#### EXERCISE TEXT
= = =
Total flavonoid content
Five hundred microliters of each standard or diluted sample was added to a test tube containing 2 ml of distilled water, 0.15 ml of sodium nitrite, and 0.15 ml of 10% aluminum chloride solution (Sigma-Aldrich, St. Louis, MO). Each sample was supplied with 1 ml of 1 M sodium hydroxide (Sigma-Aldrich, St. Louis, MO) after 5 minutes of incubation. The reaction tube was diluted with the addition of 1.2 ml of distilled water (to make the total volume up to 5 ml) and thoroughly mixed for 30 seconds. Finally, a spectrophotometer (He?IOS α) was used to measure the pink mixture’s absorbance at 510 nm. Different concentrations of the catechin standard solution were used to construct the calibration curve, and the results were expressed as catechin equivalents in mg/g of sample [13].
Determination of active phytochemicals by using high-performance liquid chromatography (HPLC-DAD)
Seven phenolic standard compounds (ferulic acid, caffeic acid, gallic acid, o-coumaric acid, m-coumaric acid, 3,4-dihydroxybenzoic acid, and syringic acid) were prepared and used for quantitative analysis with HPLC-DAD.
Stock standard solutions of each compound were prepared in ethanol or water at a concentration of 100 mg/l (100 ppm) for the linearity study. All samples (0.02 g diluted in 1 ml of solvent) and standards were filtered into standard HPLC vials using a 0.45 µl membrane filter before HPLC analysis. The volume of the injected sample was 10 μl and the mobile phase contained methanol:water:formic acid (10:88:2, v/v/v) (solvent A) and methanol:water:formic acid (90:8:2, v/v/v) (solvent B) with a flow rate of 0.5 μl/minutes. Then, a 300 × 3.9 mm, 15–20 µm ODS column (HiChrom, Lutterworth, UK) was used in conjunction with a DAD product to carry out the chromatographic separation.
= = =
Data items:
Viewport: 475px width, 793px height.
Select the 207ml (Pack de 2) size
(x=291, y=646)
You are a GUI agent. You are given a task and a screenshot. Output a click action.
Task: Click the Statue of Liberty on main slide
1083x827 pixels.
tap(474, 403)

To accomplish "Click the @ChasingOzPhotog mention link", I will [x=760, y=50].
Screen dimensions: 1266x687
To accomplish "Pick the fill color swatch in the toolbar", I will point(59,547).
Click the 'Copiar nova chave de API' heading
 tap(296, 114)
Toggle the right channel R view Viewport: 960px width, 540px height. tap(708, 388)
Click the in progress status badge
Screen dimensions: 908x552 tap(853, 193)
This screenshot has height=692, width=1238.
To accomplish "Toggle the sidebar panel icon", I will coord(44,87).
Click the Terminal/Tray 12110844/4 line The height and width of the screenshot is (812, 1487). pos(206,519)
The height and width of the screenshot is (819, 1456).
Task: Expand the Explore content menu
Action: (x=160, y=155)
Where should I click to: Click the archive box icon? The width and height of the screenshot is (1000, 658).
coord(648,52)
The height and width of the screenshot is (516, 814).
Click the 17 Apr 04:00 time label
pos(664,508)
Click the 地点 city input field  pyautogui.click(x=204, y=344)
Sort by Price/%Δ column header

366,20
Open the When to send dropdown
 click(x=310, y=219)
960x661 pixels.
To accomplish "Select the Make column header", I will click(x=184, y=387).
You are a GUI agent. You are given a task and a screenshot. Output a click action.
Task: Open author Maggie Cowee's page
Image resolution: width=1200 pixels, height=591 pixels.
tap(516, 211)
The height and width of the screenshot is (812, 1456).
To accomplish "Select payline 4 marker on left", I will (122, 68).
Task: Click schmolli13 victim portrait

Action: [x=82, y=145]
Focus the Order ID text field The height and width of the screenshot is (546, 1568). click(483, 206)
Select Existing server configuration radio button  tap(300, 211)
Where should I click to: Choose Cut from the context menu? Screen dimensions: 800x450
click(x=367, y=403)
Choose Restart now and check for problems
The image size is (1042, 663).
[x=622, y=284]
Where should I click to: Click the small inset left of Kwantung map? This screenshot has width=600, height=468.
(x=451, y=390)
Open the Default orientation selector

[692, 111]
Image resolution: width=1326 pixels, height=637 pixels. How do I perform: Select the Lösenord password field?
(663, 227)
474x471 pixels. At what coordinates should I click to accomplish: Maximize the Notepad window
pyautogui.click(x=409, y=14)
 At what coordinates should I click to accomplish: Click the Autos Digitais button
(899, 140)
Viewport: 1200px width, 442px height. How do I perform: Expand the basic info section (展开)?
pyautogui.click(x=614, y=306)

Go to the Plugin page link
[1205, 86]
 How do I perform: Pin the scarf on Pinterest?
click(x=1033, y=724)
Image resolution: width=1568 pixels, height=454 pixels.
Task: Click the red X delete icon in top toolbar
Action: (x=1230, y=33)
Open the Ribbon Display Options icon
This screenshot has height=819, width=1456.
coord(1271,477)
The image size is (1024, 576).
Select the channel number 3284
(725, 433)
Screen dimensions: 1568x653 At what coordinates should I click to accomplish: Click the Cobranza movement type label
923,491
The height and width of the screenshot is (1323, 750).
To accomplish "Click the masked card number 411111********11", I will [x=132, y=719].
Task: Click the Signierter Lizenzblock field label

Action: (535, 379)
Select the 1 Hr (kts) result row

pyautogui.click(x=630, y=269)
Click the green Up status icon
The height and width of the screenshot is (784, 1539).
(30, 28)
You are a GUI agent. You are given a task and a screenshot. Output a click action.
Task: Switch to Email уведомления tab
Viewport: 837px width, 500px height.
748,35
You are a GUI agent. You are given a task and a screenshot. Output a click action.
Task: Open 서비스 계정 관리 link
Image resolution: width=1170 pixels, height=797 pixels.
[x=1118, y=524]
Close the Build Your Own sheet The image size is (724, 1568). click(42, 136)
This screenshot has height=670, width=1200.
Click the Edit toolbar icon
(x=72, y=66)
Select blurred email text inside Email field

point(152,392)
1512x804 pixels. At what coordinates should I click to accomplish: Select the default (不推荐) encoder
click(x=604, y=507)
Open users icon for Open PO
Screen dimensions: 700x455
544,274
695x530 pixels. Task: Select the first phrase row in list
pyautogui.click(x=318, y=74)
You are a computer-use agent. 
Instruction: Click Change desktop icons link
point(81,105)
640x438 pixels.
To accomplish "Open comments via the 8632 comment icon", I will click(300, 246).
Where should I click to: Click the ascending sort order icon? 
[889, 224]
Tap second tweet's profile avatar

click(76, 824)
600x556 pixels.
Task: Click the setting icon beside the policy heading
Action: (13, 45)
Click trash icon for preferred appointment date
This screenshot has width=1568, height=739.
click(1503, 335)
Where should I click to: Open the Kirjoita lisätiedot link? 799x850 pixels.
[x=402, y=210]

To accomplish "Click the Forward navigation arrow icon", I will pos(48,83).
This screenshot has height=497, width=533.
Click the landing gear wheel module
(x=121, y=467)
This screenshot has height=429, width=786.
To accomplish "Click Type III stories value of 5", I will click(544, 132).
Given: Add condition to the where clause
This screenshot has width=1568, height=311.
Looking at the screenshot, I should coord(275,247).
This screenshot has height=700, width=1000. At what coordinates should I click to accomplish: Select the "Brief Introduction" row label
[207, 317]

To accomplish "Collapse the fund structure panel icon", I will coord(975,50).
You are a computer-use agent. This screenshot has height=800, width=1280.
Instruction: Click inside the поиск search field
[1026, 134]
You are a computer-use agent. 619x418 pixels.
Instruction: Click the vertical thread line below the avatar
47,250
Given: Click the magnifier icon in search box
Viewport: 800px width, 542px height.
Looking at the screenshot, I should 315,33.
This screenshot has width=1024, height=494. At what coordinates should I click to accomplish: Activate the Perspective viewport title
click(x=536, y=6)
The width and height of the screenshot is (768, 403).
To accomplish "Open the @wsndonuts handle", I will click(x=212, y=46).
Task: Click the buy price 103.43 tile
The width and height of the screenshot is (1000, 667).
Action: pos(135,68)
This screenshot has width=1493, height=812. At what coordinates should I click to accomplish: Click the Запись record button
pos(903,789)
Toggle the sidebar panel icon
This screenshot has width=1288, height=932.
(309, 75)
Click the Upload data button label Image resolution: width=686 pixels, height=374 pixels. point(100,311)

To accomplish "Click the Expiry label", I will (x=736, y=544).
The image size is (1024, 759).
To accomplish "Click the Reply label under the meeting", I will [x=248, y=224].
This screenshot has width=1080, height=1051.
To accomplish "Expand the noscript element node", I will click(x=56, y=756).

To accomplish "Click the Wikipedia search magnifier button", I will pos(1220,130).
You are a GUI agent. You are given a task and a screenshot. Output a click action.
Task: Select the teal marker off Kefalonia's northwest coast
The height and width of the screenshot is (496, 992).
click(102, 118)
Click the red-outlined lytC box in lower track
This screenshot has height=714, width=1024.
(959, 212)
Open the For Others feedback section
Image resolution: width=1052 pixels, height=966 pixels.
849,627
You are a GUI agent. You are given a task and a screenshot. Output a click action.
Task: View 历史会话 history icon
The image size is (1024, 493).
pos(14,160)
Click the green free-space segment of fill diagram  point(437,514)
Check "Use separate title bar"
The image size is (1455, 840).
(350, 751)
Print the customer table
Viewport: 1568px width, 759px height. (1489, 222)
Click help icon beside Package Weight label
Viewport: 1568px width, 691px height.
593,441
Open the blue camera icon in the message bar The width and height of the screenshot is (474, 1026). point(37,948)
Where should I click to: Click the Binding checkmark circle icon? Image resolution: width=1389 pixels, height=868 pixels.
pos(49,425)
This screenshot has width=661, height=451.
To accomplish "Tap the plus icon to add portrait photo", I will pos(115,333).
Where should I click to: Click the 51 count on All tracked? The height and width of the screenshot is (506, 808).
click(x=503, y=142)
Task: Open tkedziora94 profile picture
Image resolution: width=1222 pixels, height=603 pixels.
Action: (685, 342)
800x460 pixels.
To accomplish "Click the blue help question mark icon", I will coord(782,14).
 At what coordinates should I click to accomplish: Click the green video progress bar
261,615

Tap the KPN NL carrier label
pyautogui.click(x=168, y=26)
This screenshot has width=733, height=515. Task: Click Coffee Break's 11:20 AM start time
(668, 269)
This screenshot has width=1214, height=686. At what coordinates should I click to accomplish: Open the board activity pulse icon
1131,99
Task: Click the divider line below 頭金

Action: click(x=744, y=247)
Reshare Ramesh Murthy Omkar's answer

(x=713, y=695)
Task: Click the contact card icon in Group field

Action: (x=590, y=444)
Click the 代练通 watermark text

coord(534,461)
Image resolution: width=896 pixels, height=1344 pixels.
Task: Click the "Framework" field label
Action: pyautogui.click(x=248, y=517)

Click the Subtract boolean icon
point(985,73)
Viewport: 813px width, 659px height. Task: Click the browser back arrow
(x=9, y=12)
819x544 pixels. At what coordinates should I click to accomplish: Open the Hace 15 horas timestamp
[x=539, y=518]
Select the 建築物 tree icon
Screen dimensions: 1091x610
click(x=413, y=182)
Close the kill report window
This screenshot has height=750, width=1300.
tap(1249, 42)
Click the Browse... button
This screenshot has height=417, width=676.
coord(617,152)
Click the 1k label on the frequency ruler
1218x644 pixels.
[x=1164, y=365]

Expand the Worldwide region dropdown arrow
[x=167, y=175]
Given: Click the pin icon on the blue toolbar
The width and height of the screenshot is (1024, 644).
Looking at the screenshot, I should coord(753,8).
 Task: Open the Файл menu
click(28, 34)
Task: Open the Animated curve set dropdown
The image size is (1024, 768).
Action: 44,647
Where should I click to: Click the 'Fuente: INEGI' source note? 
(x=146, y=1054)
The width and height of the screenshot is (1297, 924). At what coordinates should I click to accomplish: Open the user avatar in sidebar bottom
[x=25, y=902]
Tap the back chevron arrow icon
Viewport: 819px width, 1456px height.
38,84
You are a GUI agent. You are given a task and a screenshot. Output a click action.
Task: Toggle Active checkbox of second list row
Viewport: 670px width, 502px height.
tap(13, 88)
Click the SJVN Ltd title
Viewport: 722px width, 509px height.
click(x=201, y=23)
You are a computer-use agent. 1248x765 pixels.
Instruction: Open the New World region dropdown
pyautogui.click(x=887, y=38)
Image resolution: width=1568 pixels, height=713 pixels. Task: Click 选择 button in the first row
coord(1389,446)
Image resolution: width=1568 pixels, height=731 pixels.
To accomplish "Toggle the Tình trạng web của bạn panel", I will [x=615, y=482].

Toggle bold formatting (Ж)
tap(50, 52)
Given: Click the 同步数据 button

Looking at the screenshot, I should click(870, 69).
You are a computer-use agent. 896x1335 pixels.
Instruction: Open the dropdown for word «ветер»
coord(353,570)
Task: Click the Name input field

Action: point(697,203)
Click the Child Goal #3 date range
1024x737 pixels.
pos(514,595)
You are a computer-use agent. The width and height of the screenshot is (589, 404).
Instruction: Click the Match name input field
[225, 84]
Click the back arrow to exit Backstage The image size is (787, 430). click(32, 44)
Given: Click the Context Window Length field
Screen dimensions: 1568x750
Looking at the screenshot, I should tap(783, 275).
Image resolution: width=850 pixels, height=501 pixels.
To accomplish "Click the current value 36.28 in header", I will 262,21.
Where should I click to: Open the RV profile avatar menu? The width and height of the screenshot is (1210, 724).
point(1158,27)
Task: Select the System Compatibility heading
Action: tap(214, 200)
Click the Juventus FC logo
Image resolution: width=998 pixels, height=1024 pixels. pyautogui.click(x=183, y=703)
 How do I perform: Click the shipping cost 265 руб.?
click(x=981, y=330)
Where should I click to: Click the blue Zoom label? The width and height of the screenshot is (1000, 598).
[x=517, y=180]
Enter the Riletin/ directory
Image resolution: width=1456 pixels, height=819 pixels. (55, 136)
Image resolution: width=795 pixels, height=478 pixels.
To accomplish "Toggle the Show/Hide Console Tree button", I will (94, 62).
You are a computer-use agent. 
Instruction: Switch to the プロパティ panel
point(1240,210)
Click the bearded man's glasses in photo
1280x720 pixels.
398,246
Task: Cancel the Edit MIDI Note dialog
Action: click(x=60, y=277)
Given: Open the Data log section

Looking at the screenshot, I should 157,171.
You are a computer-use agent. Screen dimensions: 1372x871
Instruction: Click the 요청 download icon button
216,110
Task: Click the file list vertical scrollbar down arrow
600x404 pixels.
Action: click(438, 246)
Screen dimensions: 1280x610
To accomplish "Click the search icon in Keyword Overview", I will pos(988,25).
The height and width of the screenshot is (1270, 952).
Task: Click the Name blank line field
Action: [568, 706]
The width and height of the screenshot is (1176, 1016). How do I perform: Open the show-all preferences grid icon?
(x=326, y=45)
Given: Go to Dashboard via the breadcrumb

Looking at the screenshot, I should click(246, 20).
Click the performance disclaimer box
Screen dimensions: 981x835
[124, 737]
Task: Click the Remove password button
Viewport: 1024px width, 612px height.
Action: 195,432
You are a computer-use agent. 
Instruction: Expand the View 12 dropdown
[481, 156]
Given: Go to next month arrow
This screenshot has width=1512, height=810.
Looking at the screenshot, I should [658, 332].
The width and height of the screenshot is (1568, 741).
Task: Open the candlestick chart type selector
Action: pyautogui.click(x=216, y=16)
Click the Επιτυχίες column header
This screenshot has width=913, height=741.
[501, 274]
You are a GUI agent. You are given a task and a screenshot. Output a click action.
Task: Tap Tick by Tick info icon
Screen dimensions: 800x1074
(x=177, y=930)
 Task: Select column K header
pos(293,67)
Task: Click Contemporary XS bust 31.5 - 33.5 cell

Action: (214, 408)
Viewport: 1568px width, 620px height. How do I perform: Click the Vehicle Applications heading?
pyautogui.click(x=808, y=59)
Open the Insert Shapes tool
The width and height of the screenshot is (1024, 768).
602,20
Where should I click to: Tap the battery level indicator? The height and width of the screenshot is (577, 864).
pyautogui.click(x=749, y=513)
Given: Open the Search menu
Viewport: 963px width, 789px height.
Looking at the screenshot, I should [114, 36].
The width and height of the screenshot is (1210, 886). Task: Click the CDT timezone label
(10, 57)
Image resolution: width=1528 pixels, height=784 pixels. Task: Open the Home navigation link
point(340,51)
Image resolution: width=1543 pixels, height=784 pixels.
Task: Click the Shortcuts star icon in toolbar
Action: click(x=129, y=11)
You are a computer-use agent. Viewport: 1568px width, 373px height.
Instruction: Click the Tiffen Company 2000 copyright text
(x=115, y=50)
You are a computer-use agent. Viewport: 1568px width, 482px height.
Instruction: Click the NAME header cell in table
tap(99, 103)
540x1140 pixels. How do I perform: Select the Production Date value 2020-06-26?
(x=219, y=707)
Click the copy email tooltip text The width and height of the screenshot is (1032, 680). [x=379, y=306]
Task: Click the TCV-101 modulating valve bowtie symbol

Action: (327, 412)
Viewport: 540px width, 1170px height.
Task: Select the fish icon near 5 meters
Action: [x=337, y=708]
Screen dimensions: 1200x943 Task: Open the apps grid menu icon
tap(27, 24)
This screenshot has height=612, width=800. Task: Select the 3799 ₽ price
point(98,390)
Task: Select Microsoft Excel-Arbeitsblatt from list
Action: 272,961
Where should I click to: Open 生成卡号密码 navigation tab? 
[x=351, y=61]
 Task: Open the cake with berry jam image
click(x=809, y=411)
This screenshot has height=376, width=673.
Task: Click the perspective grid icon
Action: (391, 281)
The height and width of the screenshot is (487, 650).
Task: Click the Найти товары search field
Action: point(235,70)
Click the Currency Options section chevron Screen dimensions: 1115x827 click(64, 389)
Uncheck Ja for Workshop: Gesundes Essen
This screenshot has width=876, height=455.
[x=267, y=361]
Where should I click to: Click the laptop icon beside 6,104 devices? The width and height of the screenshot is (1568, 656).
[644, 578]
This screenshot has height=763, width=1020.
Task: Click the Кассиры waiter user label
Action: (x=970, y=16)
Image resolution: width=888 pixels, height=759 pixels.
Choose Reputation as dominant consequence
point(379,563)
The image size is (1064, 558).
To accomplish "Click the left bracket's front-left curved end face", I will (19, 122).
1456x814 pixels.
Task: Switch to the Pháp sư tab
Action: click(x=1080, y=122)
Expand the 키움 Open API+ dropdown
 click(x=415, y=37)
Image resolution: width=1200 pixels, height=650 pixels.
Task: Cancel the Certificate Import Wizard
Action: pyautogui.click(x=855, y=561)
= = =
Summarize the text on flavonoid and phenolic analysis in two sentences.

#### REPLY TO THE TASK
Total flavonoid content was measured by mixing each standard or diluted sample with distilled water, sodium nitrite, aluminum chloride, and then sodium hydroxide, reading the pink mixture's absorbance at 510 nm, and reporting results as catechin equivalents in mg/g of sample. Seven phenolic standard compounds were prepared for quantitative analysis by HPLC-DAD, in which filtered samples and standards were injected at 10 μl and separated on an ODS column with two mobile-phase solvents made of methanol, water, and formic acid.